«Кукла, значит?»

Ограничившись символическим салатиком и с отвращением глядя, как кавалер, с наслаждением причмокивая, поглощает стейк, Евангелина отчаянно желала испариться из этого треклятого ресторана и больше не сидеть в компании свинтуса, да ещё и под прицелом множества глаз.

— Уверена, что стоит ограничиться этим подножным кормом? — он указал на её салатик, которого в тарелке оставалось больше половины, настолько у Евы не было аппетита. — Ты и так больно тощая… — он слегка наклонился, огибая столик, и, потянувшись к невесте, положил руку на её бедро.

Евангелина едва не задохнулась от возмущения:

— Что ты себе позволяешь?!

— Ну не ерепенься, — отмахнулся Борис. — Тому мужику на балу ты ещё и не такое позволила… Твою же дивизию! — вдруг взревел он, отшатнувшись, и, не сдерживаясь, докинул ещё целую цепочку цветастых выражений. — Ты совсем ослеп, дятел? — рявкнул на официанта, который, проходя мимо, споткнулся и ненароком опрокинул на Царицына суп.

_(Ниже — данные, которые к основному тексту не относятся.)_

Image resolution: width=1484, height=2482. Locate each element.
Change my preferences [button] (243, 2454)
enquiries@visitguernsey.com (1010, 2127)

Причём очень удачно опрокинул, фактически тарелку на голову надел, так что супчик стекал и по волосам, и по лицу, и по плечам жертвы… Он хоть не очень горячий?

Официант краснел, бледнел, беспрестанно извинялся и подавал Борису салфетки, которыми тот счищал с головы и с одежды еду, продолжая костерить коряворукую обслугу и громогласно требуя к себе менеджера. Менеджер не преминул прийти на зов, и теперь кланяющихся и извиняющихся помощников было уже двое, а их с Царицыным пара была сенсацией вечера. Повсюду щёлкали камеры телефонов: собравшимся очень понравилось шоу, а Ева с новым женихом, кажется, вновь станут звёздами ютуба. Сейчас бы Кирилла и других охранников позвать, чтобы поотбирали у посетителй камеры, но телохранители остались в машине, чтобы не мешать «влюблённым».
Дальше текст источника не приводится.